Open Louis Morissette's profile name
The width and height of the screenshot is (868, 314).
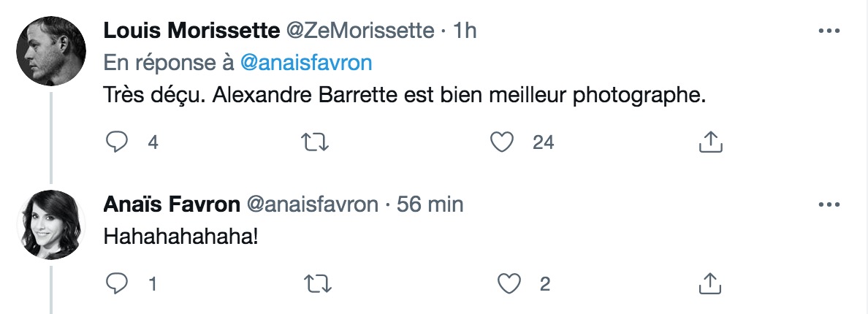(191, 31)
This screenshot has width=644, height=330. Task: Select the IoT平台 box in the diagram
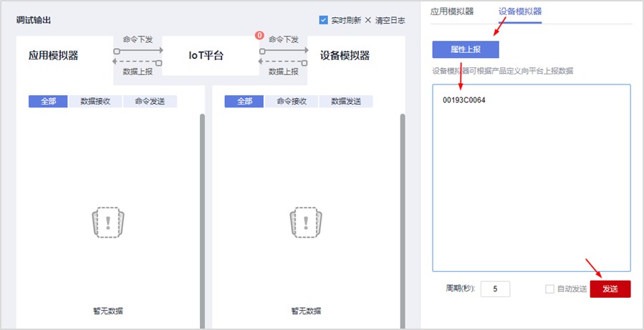pyautogui.click(x=211, y=56)
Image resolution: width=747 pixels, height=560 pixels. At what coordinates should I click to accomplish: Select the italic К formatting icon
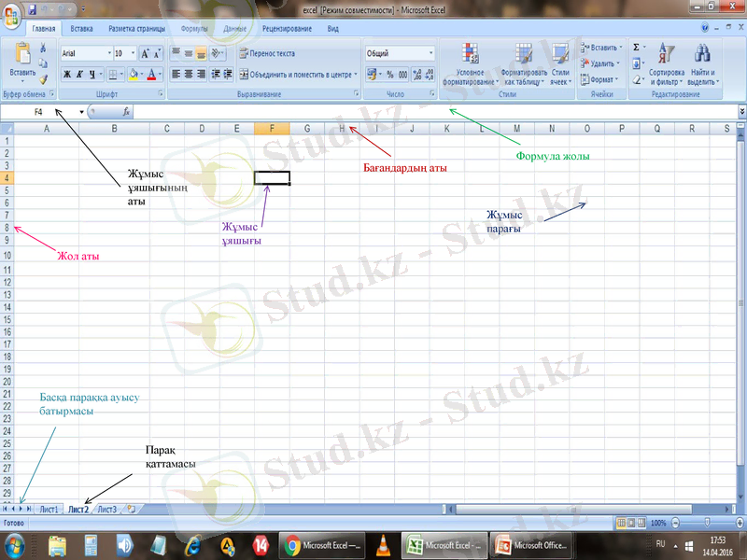(x=81, y=73)
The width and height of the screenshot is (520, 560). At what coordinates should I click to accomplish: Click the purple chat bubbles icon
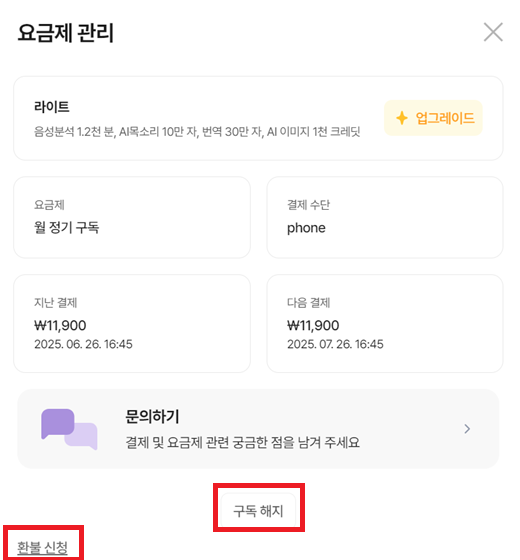69,429
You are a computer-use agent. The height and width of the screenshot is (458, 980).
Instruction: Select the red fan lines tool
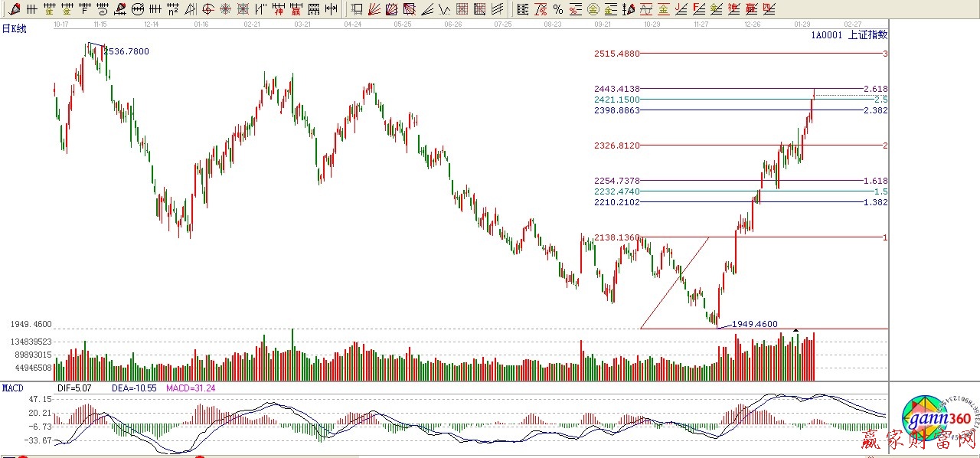[374, 9]
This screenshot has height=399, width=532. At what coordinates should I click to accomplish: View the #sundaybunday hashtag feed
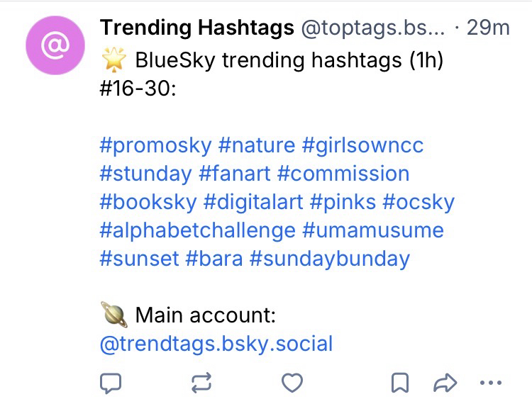330,259
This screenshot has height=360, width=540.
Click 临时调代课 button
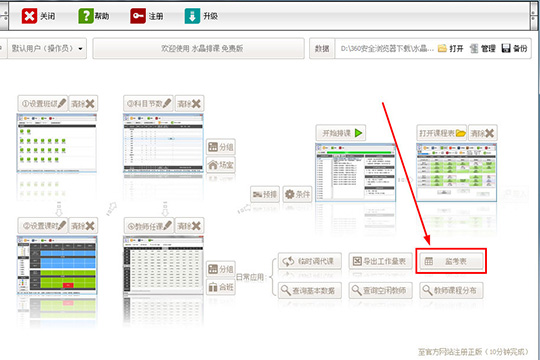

• [Work instruction] Please ensure that the data above is repeated exactly, with no pictures in the copy.

• [Solution for this problem]
Open Louis Morissette's profile name
The width and height of the screenshot is (868, 314).
(191, 31)
This screenshot has width=644, height=330. Task: Select the IoT平台 box in the diagram
pyautogui.click(x=211, y=56)
Image resolution: width=747 pixels, height=560 pixels. At what coordinates should I click to accomplish: Select the italic К formatting icon
(x=81, y=73)
The width and height of the screenshot is (520, 560). At what coordinates should I click to accomplish: Click the purple chat bubbles icon
69,429
You are a computer-use agent. The height and width of the screenshot is (458, 980).
Instruction: Select the red fan lines tool
[374, 9]
This screenshot has height=399, width=532. At what coordinates should I click to accomplish: View the #sundaybunday hashtag feed
330,259
This screenshot has height=360, width=540.
Click 临时调代课 button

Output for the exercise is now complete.